Murshid Qull Khan Ustajlu, whom Shah 'Abbas appointed his viceroy, may well have counted on the sixteen-year-old ruler now giving him a free hand. This hope was rapidly dispelled. Before long the measures taken by the new government bore the hallmark of the young monarch himself. The most urgent problems confronting him were the same as those which had constantly recurred in previous years. In the first place there was the internal problem of the Turkmen tribalism which had been fostered by the protracted weakness of the central government. From the beginning of the reign of the Safavids, all-powerful tribal princes had filled the military offices at court, while others held sway with their clans in the provinces as feudal lords, either as governors or as the guardians of princes who had not yet attained the age of majority.

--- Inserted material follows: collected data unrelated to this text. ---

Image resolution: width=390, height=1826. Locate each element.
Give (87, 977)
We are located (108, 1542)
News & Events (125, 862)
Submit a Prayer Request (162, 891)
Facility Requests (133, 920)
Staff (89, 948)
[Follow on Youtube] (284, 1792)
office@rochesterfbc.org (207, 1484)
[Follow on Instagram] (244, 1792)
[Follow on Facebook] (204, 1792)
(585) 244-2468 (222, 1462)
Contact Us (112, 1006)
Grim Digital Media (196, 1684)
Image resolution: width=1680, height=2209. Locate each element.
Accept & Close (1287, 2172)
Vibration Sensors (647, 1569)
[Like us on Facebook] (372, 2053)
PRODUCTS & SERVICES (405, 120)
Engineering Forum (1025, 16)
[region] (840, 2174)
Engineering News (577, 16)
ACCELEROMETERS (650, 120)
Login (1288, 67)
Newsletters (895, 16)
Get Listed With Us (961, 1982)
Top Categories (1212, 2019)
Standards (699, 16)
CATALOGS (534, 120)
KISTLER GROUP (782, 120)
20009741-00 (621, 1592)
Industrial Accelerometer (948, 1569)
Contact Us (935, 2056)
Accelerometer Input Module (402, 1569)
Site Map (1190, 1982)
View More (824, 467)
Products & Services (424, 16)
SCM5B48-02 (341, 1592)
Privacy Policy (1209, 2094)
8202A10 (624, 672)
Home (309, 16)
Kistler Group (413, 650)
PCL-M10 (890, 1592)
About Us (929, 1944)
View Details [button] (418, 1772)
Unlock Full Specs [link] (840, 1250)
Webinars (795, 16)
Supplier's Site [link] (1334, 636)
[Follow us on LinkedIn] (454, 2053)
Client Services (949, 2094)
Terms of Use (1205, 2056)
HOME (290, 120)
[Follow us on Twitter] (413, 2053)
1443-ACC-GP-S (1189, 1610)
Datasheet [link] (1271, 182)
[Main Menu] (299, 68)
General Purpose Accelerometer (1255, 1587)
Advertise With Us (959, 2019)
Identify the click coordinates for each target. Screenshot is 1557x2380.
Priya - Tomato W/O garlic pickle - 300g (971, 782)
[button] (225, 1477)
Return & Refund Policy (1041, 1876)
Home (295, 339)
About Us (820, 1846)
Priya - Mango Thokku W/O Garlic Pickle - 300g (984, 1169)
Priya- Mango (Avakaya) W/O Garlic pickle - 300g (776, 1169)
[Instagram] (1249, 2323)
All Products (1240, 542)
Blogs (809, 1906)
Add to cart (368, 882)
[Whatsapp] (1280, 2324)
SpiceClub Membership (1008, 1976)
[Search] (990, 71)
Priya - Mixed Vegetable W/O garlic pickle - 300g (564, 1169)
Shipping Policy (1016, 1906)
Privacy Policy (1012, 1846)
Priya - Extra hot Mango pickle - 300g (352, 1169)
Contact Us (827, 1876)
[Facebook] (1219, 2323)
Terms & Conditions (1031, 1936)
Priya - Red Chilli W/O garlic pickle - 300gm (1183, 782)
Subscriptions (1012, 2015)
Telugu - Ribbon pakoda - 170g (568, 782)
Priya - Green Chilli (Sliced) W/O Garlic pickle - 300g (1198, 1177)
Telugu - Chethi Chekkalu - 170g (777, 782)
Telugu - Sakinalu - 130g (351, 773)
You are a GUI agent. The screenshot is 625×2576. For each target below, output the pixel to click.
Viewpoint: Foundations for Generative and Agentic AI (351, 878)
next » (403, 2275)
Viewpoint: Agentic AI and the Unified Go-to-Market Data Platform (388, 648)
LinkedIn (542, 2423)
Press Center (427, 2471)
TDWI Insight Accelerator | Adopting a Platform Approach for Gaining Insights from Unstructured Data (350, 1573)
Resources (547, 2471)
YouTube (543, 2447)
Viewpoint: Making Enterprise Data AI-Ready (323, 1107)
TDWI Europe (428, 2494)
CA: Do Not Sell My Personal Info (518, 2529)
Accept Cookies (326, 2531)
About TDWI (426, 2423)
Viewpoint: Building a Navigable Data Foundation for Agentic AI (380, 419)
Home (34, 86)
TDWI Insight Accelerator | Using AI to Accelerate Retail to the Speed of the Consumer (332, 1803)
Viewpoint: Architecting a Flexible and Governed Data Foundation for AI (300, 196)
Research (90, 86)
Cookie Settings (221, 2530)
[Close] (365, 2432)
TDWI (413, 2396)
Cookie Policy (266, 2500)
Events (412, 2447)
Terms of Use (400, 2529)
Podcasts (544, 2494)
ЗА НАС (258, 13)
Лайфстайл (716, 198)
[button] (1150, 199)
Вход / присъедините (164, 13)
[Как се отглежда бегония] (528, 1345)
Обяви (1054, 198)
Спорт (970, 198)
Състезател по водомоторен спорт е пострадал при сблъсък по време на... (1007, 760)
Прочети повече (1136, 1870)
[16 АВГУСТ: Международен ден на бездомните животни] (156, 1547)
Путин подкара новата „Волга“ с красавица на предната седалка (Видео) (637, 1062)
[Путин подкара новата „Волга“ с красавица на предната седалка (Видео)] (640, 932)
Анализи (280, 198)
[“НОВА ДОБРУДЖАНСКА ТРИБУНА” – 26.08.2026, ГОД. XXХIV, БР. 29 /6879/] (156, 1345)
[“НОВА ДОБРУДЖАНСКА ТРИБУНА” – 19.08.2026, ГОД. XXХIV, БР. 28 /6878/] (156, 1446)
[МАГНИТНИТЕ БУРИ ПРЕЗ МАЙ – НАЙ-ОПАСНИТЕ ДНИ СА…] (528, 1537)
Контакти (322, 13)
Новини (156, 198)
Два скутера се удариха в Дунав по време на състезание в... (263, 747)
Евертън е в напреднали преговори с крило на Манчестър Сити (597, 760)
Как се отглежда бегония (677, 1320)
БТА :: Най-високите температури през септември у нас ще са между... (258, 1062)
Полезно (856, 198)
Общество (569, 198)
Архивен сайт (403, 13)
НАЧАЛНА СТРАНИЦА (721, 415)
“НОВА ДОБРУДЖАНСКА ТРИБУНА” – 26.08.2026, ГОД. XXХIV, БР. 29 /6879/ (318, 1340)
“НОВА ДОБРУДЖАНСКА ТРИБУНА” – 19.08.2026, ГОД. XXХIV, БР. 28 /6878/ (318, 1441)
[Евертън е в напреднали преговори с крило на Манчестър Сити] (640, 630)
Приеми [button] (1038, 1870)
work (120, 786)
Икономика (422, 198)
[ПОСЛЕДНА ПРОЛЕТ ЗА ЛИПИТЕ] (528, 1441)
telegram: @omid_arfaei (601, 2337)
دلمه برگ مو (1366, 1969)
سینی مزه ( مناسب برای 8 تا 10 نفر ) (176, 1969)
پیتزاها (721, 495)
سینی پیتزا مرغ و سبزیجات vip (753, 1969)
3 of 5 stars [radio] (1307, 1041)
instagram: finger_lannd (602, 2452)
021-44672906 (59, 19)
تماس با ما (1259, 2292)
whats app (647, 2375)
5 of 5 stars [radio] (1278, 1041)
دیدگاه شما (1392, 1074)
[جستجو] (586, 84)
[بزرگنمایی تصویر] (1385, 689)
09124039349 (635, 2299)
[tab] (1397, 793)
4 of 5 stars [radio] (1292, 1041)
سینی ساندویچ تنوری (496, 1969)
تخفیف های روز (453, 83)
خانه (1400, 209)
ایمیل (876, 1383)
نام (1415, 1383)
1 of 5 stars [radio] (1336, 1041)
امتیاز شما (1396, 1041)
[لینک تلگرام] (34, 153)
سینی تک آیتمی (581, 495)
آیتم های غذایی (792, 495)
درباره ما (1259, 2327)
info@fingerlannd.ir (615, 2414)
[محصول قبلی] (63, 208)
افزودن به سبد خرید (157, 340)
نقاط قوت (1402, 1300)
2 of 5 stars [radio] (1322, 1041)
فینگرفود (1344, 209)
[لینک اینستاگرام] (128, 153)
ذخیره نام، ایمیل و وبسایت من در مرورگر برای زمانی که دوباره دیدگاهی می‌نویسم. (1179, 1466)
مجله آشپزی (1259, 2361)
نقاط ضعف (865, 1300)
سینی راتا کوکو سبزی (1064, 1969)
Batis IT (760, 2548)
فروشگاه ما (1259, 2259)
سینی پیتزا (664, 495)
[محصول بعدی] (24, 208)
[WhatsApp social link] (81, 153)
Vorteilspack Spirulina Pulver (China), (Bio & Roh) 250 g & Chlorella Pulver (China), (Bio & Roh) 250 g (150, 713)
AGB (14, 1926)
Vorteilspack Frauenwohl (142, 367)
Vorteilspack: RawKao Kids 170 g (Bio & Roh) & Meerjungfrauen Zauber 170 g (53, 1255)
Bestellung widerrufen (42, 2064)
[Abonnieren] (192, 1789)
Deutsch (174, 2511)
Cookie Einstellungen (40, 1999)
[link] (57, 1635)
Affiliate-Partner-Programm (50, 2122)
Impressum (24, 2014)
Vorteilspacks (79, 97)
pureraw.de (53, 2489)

In some provinces it appears that certain tribes regarded it as their prescriptive right to hold the governorship and other administrative offices — for instance, the Dulghadir in Fars and the Shamlu in Kirman. At about this time another problem arose with the renewed rise to power of certain previously subjugated local dynasties, mostly in the frontier regions of the empire. However, the external difficulties of the realm were almost more acute than the domestic situation. The enemies of the Safavids, especially the Ottomans in the west and the Uzbeks in the east, had overrun large areas, totalling well-nigh half the territory bequeathed by Shah Tahmasp to his successors; and now they were making preparations for fresh attacks on Persia. Under such conditions trade and industry suffered and the living standards of the people were correspondingly wretched.
Through determined and consistently applied policies Shah 'Abbas I overcame the crisis in which the country had found itself at the beginning of his reign. It took him many years and he repeatedly suffered grave setbacks. Yet his eventual success, like his personality, left a deep impression on his people. The memory of this particular shah survived in Iran for generations and even to this day it has not completely disappeared. What interests us, however, is the question of how he found for these problems the solutions which had eluded his predecessors for so long. The most urgent problem at the time of the shah's accession was the feuding of the Turkmen amirs, which had grown to the proportions of a civil war. As will be recalled, their power rested ultimately on the services rendered by their forefathers as soldiers of the Ardabll order at the time of the foundation and expansion of the Safavid empire.
Of course, there could no longer be any question of the old relationship between the shah as grand master of the order and the Qizilbash as his disciples, nor is there any doubt that the theocratic ideas of Isma'Il I had lost their validity for Shah 'Abbas. If, however, the strength of the former religious ties had declined, this is not to say that they had been completely forgotten or had dwindled into insignificance. The erosion of these old ties has been amply demonstrated by the above-mentioned activities of the amirs. But their decay is also demonstrated by 'Abbas's readiness to cast aside the old customs of the order whenever it was in his interest to do so. On the other hand he willingly obeyed or enforced them if it suited him. Naturally the conflict with the Qizilbash was in the first instance a political problem, but an element of the original religious relationship remained.